IN THE THICK OF IT


The NEW NEW JOURNALISM
By Robert S. Boynton
(Vintage, 496 pages)

You wouldn't think that the suicide of Hunter S. Thompson and the saga of a gay male prostitute being part of the White House press corps would have much to do with each other, but in coverage of both stories, the term "new journalism" was bandied about. In Thompson's case, it was apt: His first-person, stream-of-consciousness style became a defining element of "New Journalism," the late-'60s/early-'70s movement toward participating in events rather than merely observing them. The Jeff Gannon controversy, in which we find a story that's literally under the noses of the mainstream media being scooped by bloggers, has led to an entirely new discourse on the definition of modern journalism.

The New New Journalism splits the difference. Robert S. Boynton set out, via interviews with 19 "immersive journalists," to explain why traditional media is so consistently unrewarding and why, when writers take it upon themselves to both ferret out a story and get deeply involved in the action, the readers learn so much more. This "narrative nonfiction" (as some of its practitioners prefer to call it) has become the only way in this modern media landscape to get reportage on under-the-radar (or in-the-radar) subjects that's both engrossing and well-researched.

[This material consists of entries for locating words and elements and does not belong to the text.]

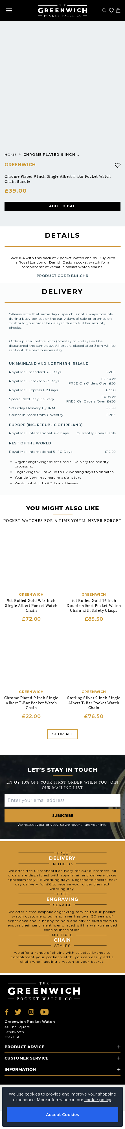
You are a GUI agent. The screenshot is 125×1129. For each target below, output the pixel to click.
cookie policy (97, 1099)
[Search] (104, 10)
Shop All (62, 734)
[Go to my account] (111, 10)
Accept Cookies (62, 1114)
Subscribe (62, 815)
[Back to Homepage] (62, 10)
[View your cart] (118, 10)
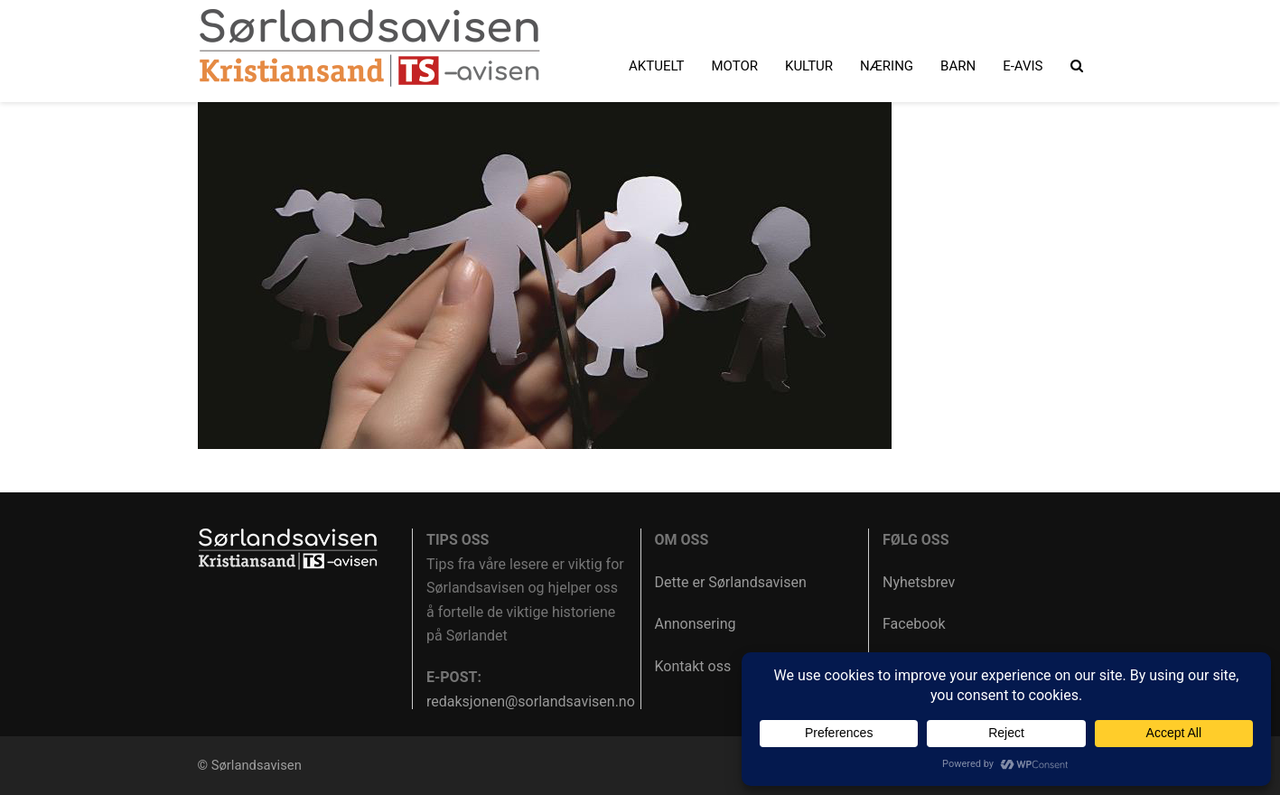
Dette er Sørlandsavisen (731, 582)
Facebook (914, 623)
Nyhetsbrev (919, 582)
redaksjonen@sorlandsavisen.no (530, 701)
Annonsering (695, 623)
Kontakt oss (693, 666)
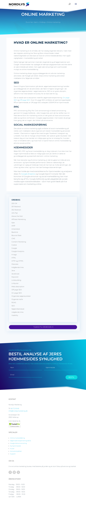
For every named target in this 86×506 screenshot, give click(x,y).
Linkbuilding (16, 280)
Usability (15, 315)
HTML (14, 258)
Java (13, 270)
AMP (13, 226)
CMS (13, 238)
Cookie (14, 245)
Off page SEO (25, 100)
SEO (13, 306)
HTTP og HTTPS (17, 261)
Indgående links (18, 267)
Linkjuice (15, 283)
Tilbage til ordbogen (42, 327)
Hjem (36, 22)
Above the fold (17, 216)
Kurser (12, 448)
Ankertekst (16, 229)
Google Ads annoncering (18, 443)
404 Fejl (15, 213)
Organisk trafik (17, 299)
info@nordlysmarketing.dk (18, 411)
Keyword (15, 277)
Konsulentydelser (16, 451)
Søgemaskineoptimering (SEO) (20, 440)
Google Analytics (28, 174)
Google (14, 248)
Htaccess (15, 264)
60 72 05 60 (15, 408)
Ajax (13, 223)
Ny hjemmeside (15, 446)
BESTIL (71, 377)
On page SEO (17, 293)
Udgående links (17, 312)
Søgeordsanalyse (18, 309)
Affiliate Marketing (19, 219)
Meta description (18, 287)
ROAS (14, 302)
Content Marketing (19, 242)
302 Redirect (16, 210)
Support (12, 454)
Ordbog (42, 22)
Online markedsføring (17, 438)
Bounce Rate (16, 235)
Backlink (15, 232)
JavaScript (15, 274)
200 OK (14, 203)
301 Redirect (16, 207)
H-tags (14, 255)
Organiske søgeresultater (21, 296)
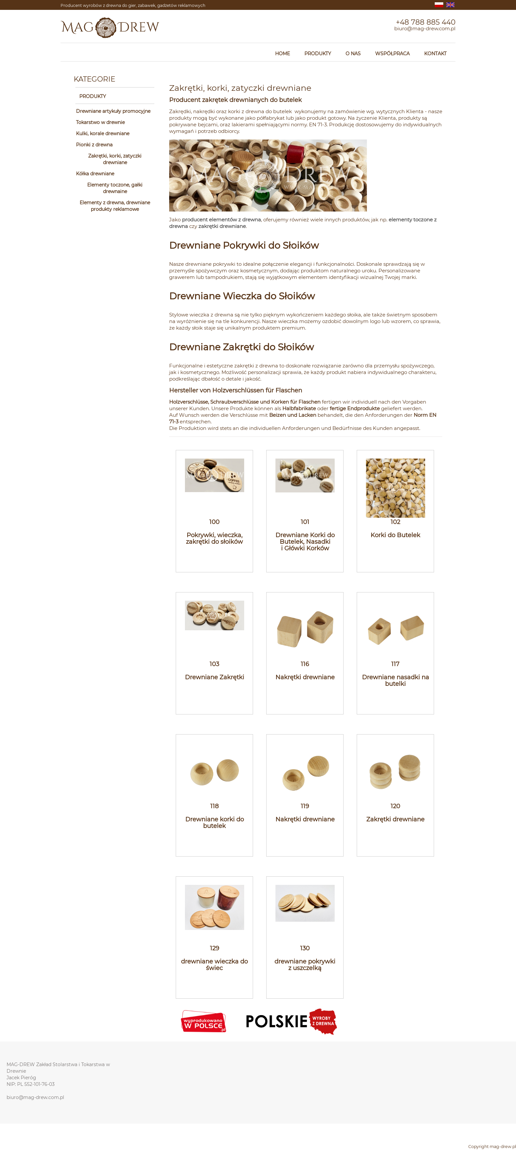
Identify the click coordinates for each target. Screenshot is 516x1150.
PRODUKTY (317, 54)
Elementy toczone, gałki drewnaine (114, 188)
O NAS (353, 54)
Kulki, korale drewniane (102, 134)
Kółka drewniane (95, 174)
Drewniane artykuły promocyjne (113, 111)
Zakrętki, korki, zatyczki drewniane (115, 159)
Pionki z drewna (94, 145)
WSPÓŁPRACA (392, 54)
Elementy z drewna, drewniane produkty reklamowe (115, 206)
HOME (282, 54)
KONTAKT (435, 54)
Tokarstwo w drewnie (100, 122)
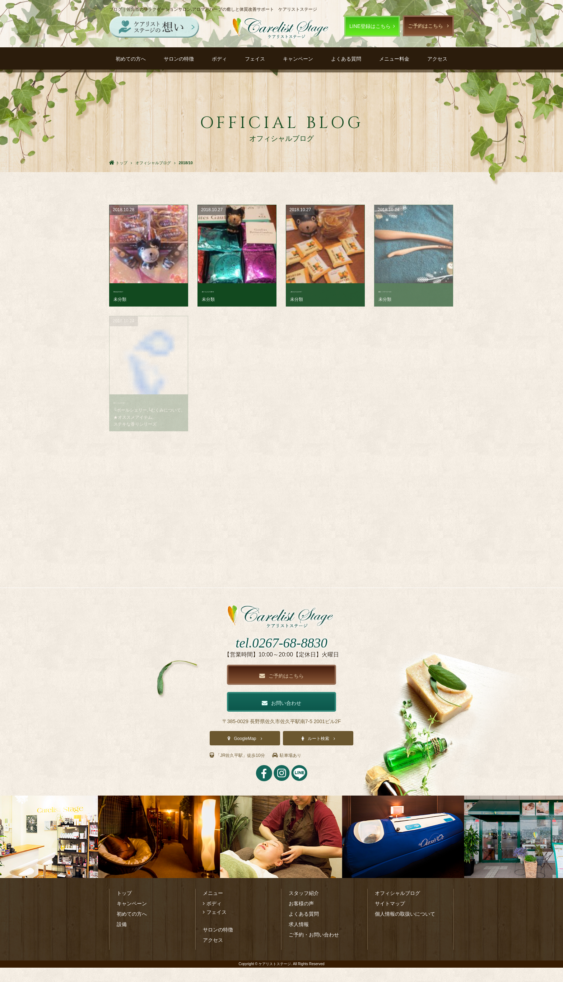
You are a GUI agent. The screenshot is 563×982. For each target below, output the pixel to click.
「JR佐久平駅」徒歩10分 (241, 769)
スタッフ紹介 (304, 907)
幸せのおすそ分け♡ (136, 290)
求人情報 (299, 938)
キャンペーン (298, 59)
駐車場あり (296, 769)
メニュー (213, 907)
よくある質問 (346, 59)
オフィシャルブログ (397, 907)
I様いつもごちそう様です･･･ (234, 290)
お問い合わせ (281, 716)
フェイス (255, 59)
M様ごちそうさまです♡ (317, 290)
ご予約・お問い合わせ (314, 949)
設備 (122, 938)
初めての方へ (131, 59)
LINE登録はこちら (370, 26)
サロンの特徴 (179, 59)
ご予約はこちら (425, 26)
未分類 (119, 299)
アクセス (437, 59)
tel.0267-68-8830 (281, 655)
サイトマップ (390, 917)
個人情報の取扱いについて (405, 928)
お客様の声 (301, 917)
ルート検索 (318, 753)
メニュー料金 (394, 59)
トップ (124, 907)
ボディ (219, 59)
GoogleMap (245, 753)
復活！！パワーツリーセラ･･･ (412, 290)
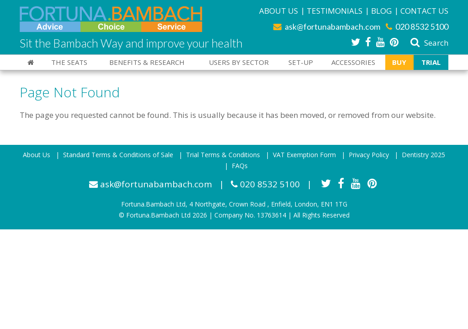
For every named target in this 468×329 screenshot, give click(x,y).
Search (428, 42)
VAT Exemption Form (304, 154)
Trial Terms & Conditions (223, 154)
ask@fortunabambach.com (326, 26)
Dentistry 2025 (423, 154)
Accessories (353, 62)
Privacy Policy (369, 154)
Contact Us (424, 10)
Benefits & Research (147, 62)
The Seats (69, 62)
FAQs (240, 165)
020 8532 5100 (417, 26)
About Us (278, 10)
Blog (381, 10)
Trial (431, 62)
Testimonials (334, 10)
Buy (399, 62)
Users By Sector (239, 62)
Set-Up (300, 62)
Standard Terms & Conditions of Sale (118, 154)
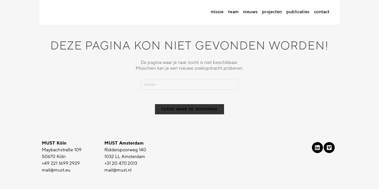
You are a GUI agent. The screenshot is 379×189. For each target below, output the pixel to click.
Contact (321, 11)
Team (233, 11)
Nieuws (250, 11)
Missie (217, 11)
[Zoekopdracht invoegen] (189, 85)
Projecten (272, 11)
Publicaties (297, 11)
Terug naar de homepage (189, 110)
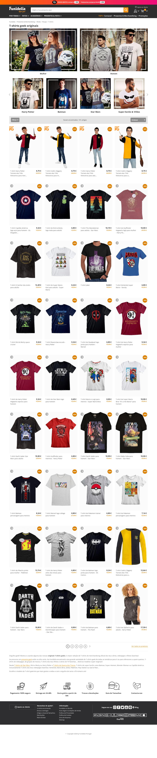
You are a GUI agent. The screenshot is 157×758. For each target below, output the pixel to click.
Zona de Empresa (65, 717)
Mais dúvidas (41, 717)
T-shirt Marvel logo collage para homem (55, 514)
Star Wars (95, 112)
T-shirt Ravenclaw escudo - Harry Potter (55, 343)
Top (100, 16)
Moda (39, 22)
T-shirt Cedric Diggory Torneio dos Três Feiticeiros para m (54, 173)
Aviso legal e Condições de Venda (70, 711)
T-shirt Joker (85, 285)
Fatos (24, 16)
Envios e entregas (42, 711)
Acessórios (36, 16)
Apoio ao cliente (22, 707)
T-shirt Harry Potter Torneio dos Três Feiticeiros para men (18, 173)
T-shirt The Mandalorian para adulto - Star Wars (90, 229)
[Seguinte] (90, 646)
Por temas (14, 16)
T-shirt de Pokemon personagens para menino (125, 514)
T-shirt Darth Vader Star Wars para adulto (19, 457)
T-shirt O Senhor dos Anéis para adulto (20, 286)
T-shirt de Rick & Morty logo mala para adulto (54, 229)
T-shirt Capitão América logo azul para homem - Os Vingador (20, 230)
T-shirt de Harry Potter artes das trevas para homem (54, 572)
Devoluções (41, 715)
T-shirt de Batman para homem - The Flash (89, 628)
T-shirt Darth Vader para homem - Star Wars (90, 457)
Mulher (43, 73)
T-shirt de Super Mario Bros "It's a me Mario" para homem (126, 401)
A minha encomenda (44, 708)
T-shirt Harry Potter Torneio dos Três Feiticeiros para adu (89, 173)
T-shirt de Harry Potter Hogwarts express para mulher (124, 344)
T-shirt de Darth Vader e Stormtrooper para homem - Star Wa (55, 629)
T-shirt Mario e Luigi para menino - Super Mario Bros (91, 400)
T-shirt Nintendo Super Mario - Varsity (124, 286)
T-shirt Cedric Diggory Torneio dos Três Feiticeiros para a (124, 173)
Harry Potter (28, 112)
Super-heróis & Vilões (129, 112)
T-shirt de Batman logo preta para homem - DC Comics (89, 572)
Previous (9, 95)
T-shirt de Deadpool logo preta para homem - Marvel (90, 344)
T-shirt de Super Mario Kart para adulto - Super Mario (55, 287)
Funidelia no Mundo (65, 708)
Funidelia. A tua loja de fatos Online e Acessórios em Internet (17, 10)
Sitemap (62, 720)
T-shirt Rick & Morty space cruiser (20, 343)
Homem (113, 73)
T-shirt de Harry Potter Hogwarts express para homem (18, 401)
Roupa (44, 22)
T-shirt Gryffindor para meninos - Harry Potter (54, 457)
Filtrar (14, 120)
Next (147, 95)
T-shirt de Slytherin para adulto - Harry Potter (125, 628)
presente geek (26, 659)
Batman (62, 112)
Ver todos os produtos (140, 646)
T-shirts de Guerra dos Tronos (64, 665)
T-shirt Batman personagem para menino (20, 514)
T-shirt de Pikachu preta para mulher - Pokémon (19, 571)
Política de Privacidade (66, 713)
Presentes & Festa (52, 16)
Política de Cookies (65, 715)
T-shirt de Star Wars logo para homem (55, 400)
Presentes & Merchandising (26, 22)
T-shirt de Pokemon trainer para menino (91, 514)
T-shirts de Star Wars (22, 665)
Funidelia (12, 22)
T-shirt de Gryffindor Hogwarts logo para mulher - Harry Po (126, 230)
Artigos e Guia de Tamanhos (46, 713)
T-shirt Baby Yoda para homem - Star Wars (124, 457)
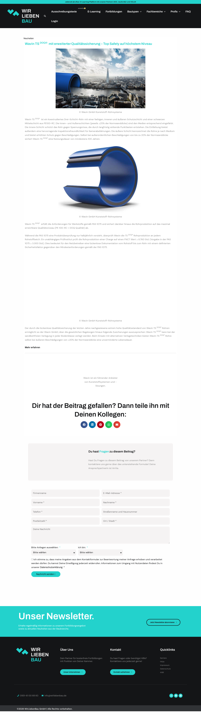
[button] (45, 16)
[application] (140, 11)
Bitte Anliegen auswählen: (45, 557)
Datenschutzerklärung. (52, 577)
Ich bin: (82, 557)
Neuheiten (29, 38)
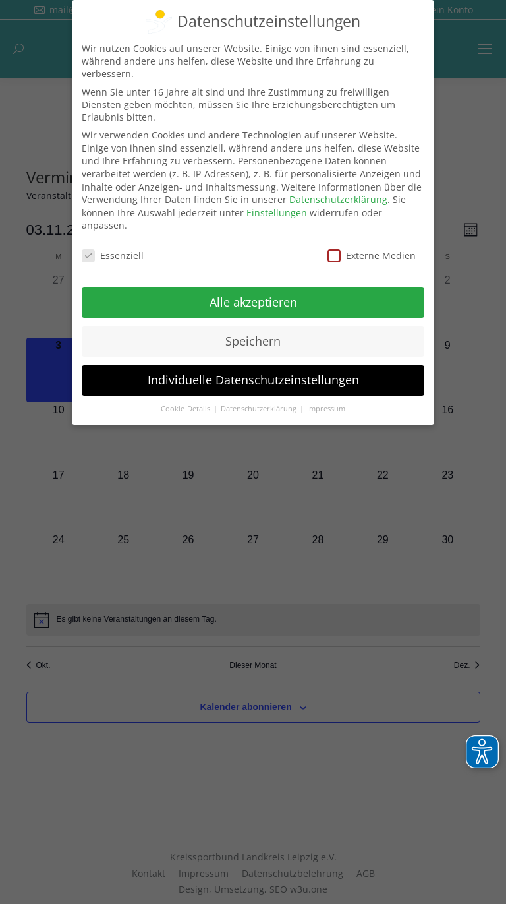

Neither overly reflective on the legacy of Thompson, Tom Wolfe and other first-generation "new journalists," nor overly critical of the sad state of affairs in contemporary newsrooms, Boynton leads his interview subjects into conversations about process and craft. Nonwriters might be put off by reading about William Langewiesche's fact-gathering methods, but Jon Krakauer's explanation of why it's morally defensible to pay interview subjects ("I grow impatient with smug, self-righteous reporters who refuse to consider the subjects' side of the argument") sweetens the deal.